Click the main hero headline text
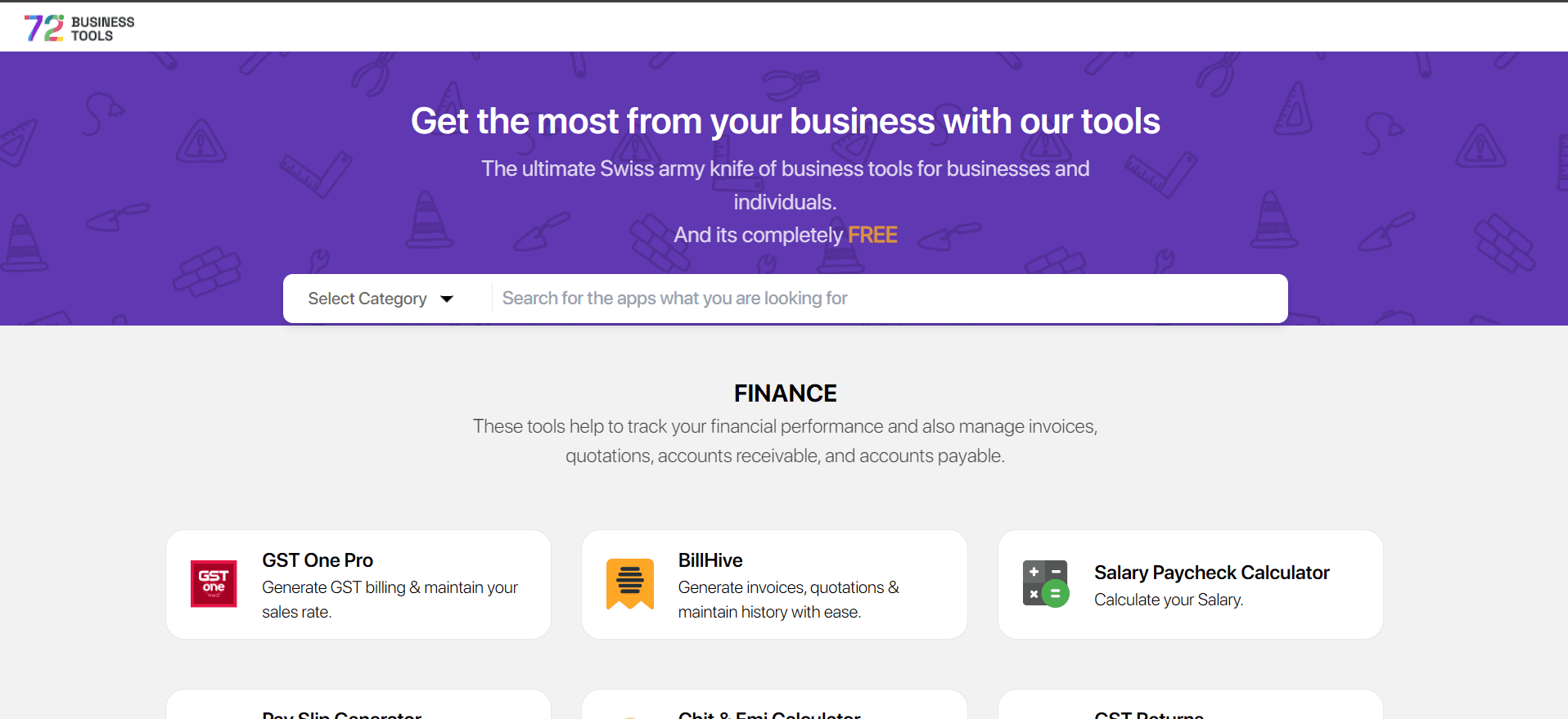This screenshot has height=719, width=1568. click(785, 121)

● ● ● ●

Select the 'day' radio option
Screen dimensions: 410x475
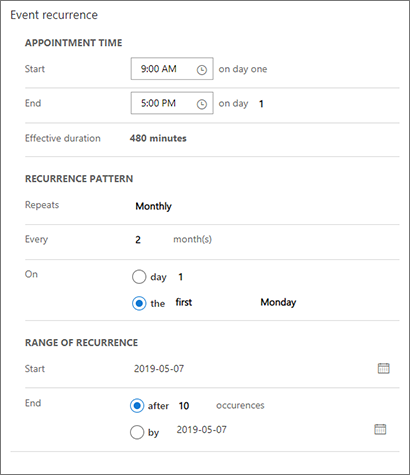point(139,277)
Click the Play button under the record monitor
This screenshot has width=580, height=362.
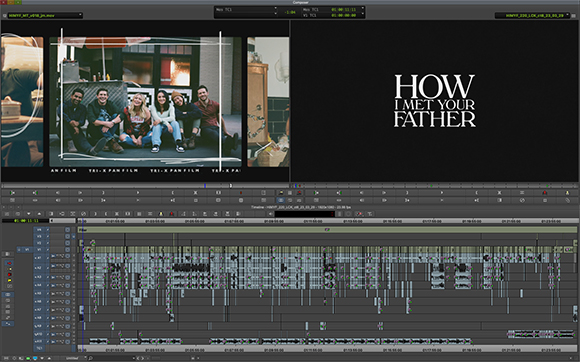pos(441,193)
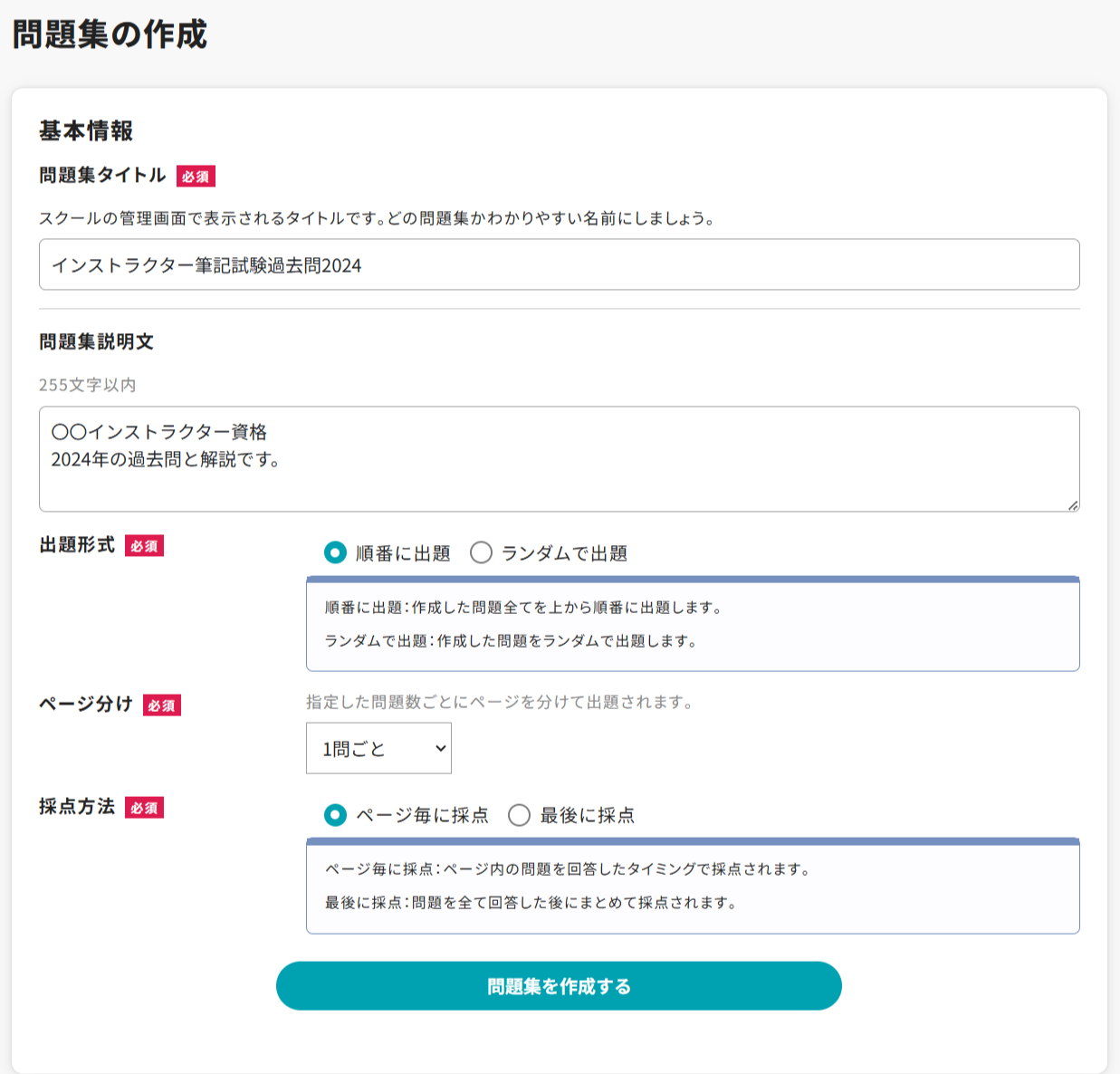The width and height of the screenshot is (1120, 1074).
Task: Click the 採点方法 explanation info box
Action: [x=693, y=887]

● ● ● ●

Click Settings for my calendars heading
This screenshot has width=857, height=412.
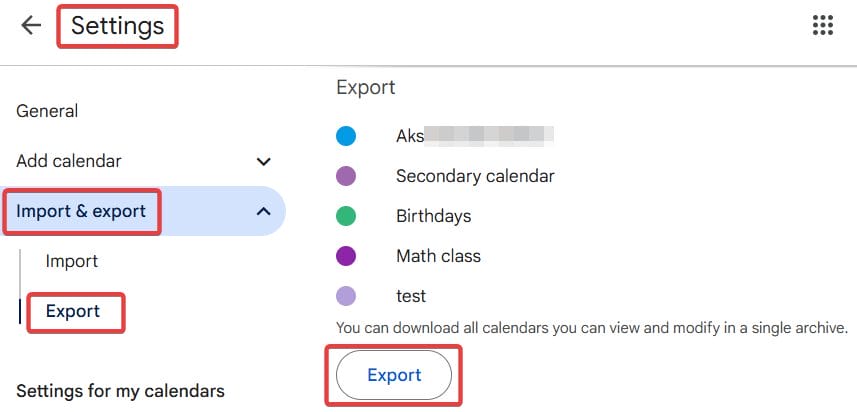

● ● ● ●

Output the entries from the line containing "Select the 'day' radio option" through the line containing "Action: [x=693, y=887]", both included, reproducing each line verbatim and omitting the pictures.

Select the 'day' radio option
Screen dimensions: 410x475
point(139,277)
Click the Play button under the record monitor
This screenshot has width=580, height=362.
pos(441,193)
The width and height of the screenshot is (1120, 1074).
Task: Click the 採点方法 explanation info box
Action: [x=693, y=887]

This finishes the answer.